> On 31 Jan 2025, at 17:33, Code Ranger <coderanger2...@outlook.com> wrote:
> 
> 
> 
> On 1/31/25 19:23, Ron Pressler wrote:
>> 
>> 
>>> On 31 Jan 2025, at 16:49, Code Ranger <coderanger2...@outlook.com> wrote:
>>> 
>>> 
>>> 1. we don't have access to the boot layer controller and we received a 
>>> categorical refusal to grant access to it.
>>> 
>> That is incorrect. The API for controlling modules in the boot layer has 
>> been available since JDK 9, using the very mechanism that has been used for 
>> precisely this kind of super-powered manipulation for 20 years:
>> 
>> https://docs.oracle.com/en/java/javase/23/docs/api/java.instrument/java/lang/instrument/Instrumentation.html#redefineModule(java.lang.Module,java.util.Set,java.util.Map,java.util.Map,java.util.Set,java.util.Map)
>> 
> Unfortunately, this is correct. 
> 
> I am sure, that if it is necessary to use agent and java instrumentation to 
> make this the simplest configuration work, then it simply means, that 
> something is wrong here. Maybe two many constrains?

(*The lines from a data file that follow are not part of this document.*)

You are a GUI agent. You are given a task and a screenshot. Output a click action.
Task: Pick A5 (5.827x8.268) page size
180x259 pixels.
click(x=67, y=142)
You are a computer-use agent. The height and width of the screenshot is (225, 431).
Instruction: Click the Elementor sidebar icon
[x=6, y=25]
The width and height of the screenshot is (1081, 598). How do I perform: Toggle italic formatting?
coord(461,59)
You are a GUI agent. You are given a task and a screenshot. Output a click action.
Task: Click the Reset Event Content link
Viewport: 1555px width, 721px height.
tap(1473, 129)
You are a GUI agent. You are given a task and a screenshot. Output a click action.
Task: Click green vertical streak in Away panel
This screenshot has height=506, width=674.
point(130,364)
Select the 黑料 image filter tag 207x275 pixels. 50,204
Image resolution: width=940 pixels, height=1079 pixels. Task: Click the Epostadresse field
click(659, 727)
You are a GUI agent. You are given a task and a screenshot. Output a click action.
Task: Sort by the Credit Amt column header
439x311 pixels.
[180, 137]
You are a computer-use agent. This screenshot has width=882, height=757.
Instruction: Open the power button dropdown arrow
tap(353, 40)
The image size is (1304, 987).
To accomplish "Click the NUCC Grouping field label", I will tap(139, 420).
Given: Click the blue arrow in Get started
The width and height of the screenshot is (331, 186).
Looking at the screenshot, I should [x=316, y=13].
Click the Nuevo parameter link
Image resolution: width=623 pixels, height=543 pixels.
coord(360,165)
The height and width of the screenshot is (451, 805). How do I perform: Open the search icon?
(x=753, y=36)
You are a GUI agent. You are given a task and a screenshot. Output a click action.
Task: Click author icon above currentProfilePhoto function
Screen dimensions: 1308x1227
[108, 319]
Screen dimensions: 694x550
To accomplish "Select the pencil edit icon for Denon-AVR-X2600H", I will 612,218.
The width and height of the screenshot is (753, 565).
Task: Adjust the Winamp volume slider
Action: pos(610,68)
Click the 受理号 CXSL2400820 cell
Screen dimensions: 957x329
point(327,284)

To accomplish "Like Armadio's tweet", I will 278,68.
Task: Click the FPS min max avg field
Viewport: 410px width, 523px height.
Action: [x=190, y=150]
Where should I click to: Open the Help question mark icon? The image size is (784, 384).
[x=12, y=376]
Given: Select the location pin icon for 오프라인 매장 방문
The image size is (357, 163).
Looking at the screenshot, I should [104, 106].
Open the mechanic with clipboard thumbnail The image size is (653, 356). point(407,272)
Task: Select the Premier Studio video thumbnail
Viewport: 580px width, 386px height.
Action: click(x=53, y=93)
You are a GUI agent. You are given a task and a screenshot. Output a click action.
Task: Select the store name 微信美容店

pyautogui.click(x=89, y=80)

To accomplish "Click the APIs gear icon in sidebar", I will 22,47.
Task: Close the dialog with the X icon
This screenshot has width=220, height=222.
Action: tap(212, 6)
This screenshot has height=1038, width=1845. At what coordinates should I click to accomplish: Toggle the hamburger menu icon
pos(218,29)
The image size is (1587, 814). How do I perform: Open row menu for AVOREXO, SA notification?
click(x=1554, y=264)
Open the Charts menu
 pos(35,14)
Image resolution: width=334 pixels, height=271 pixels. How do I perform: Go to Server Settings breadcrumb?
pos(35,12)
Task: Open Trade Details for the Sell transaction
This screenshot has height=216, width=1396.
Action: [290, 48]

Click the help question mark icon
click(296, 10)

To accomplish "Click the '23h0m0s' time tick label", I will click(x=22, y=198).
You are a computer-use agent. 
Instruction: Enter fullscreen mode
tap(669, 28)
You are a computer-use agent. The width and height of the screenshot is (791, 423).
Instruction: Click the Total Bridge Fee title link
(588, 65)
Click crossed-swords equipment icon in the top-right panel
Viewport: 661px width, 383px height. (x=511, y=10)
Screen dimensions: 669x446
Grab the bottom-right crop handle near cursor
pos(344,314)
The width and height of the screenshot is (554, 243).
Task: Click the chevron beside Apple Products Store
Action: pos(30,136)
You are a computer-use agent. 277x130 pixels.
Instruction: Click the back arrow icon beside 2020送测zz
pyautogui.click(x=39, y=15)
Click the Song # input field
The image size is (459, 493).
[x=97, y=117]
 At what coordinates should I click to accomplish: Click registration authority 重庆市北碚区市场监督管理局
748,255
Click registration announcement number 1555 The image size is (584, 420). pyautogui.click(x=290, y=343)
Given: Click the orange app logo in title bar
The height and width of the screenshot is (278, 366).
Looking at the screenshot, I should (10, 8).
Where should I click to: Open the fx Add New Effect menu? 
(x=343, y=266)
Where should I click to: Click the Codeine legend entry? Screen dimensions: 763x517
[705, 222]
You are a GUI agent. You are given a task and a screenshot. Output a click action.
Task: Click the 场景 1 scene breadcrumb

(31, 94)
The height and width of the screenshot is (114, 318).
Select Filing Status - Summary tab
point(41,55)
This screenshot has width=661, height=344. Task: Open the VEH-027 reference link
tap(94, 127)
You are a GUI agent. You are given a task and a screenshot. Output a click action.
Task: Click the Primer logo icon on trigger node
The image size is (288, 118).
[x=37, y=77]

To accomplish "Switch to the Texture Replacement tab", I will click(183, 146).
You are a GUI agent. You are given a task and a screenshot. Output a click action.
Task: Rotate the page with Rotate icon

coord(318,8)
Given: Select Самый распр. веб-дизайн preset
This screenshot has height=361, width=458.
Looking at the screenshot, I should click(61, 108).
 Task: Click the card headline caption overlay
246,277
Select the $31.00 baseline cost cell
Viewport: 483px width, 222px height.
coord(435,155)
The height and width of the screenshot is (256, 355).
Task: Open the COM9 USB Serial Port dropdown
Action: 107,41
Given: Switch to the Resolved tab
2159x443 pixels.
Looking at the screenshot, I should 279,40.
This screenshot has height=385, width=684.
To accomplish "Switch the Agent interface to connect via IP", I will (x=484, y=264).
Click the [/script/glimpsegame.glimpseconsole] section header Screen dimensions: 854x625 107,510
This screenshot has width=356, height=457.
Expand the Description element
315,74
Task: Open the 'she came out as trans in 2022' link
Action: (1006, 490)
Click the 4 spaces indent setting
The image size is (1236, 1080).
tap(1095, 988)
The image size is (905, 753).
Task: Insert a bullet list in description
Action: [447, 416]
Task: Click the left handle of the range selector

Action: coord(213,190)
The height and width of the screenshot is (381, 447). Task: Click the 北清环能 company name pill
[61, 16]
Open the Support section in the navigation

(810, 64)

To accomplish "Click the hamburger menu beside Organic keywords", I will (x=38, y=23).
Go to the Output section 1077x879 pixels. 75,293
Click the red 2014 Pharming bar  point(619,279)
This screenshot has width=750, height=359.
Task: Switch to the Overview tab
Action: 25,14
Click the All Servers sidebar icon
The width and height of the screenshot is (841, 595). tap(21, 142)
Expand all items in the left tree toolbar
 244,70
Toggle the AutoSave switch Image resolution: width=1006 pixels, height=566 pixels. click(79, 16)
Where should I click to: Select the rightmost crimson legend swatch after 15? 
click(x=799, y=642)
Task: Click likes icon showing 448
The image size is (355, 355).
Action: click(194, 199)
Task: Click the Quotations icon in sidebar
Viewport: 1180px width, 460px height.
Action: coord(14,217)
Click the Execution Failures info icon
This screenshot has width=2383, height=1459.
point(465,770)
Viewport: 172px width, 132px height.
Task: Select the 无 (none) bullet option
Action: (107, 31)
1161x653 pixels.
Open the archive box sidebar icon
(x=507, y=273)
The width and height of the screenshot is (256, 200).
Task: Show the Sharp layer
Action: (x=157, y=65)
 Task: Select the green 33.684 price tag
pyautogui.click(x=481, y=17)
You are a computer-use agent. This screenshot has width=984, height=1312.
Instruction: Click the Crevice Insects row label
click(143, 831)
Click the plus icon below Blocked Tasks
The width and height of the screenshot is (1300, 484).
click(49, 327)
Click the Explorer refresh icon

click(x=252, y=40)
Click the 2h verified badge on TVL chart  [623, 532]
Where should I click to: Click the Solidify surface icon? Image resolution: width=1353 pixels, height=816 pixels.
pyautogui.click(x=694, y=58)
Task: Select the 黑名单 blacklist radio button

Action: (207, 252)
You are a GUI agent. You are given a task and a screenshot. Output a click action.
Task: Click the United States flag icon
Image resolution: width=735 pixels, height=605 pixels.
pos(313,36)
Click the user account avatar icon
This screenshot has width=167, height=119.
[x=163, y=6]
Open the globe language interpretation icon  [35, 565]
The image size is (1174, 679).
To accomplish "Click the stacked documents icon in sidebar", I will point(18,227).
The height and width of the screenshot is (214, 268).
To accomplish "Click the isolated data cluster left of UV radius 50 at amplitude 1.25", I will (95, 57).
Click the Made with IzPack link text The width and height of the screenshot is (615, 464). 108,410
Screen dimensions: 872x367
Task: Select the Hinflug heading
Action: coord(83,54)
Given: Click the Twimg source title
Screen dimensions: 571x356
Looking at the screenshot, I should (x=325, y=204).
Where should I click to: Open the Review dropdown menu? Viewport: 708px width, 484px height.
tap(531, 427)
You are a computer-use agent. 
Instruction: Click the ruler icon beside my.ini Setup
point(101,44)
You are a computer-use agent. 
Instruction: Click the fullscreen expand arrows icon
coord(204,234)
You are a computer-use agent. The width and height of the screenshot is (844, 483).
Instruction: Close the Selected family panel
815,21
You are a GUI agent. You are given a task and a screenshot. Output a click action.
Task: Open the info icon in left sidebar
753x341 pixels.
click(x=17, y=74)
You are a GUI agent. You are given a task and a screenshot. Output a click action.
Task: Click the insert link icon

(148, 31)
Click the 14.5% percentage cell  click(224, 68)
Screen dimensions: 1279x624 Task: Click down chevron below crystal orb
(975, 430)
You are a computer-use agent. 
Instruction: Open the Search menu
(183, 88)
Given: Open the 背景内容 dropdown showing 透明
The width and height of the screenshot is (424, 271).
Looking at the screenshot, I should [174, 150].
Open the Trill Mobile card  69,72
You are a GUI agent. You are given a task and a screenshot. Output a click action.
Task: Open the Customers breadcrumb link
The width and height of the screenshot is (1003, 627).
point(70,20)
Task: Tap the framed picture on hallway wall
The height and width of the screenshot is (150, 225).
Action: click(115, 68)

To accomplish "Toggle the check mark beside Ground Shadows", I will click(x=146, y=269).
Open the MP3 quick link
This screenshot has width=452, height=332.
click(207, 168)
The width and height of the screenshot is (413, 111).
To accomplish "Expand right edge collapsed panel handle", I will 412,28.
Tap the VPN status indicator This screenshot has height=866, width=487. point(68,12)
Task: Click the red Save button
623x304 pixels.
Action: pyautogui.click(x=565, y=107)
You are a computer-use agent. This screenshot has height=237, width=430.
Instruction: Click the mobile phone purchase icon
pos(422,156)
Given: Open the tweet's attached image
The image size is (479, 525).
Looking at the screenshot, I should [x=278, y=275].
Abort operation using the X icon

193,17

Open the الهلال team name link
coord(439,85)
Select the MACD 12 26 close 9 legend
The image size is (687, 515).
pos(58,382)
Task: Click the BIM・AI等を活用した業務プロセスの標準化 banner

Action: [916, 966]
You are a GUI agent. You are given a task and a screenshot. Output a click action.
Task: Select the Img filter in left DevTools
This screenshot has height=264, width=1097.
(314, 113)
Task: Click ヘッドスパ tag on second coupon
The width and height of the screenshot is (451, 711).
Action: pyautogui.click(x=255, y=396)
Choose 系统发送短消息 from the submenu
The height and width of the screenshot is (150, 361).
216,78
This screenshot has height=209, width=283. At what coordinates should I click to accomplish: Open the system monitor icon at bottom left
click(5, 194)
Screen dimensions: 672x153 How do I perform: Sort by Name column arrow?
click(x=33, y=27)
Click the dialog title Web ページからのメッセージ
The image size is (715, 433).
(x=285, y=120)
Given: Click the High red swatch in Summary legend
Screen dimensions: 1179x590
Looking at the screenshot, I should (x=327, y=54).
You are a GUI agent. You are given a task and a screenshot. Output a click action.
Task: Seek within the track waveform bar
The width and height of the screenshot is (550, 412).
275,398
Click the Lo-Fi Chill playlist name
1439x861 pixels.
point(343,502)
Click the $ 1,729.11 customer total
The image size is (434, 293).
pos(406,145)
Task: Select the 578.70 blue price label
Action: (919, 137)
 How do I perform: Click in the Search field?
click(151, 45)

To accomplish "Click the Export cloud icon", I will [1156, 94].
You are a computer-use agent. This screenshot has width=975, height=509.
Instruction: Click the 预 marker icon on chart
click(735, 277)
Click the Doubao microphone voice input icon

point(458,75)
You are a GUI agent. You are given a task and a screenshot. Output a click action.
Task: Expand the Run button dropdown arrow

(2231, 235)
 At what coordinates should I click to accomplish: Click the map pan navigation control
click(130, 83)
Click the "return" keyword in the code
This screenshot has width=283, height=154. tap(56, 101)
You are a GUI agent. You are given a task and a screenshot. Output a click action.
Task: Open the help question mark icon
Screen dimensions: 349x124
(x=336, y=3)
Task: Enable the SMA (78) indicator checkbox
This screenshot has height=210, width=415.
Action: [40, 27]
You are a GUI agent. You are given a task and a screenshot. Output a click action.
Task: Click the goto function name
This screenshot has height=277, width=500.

Manipulating a module’s access checks at runtime allows you, for example, to 
redefine the value of 5 in Java to be 6, and that is precisely the job agents 
are, and have always been, for. Changing the internal rules by which the 
runtime operates — and modules’ access are at the core of these rules — is the 
very definition of low-level instrumentation.

Have you encontered a difficulty using this standard approach?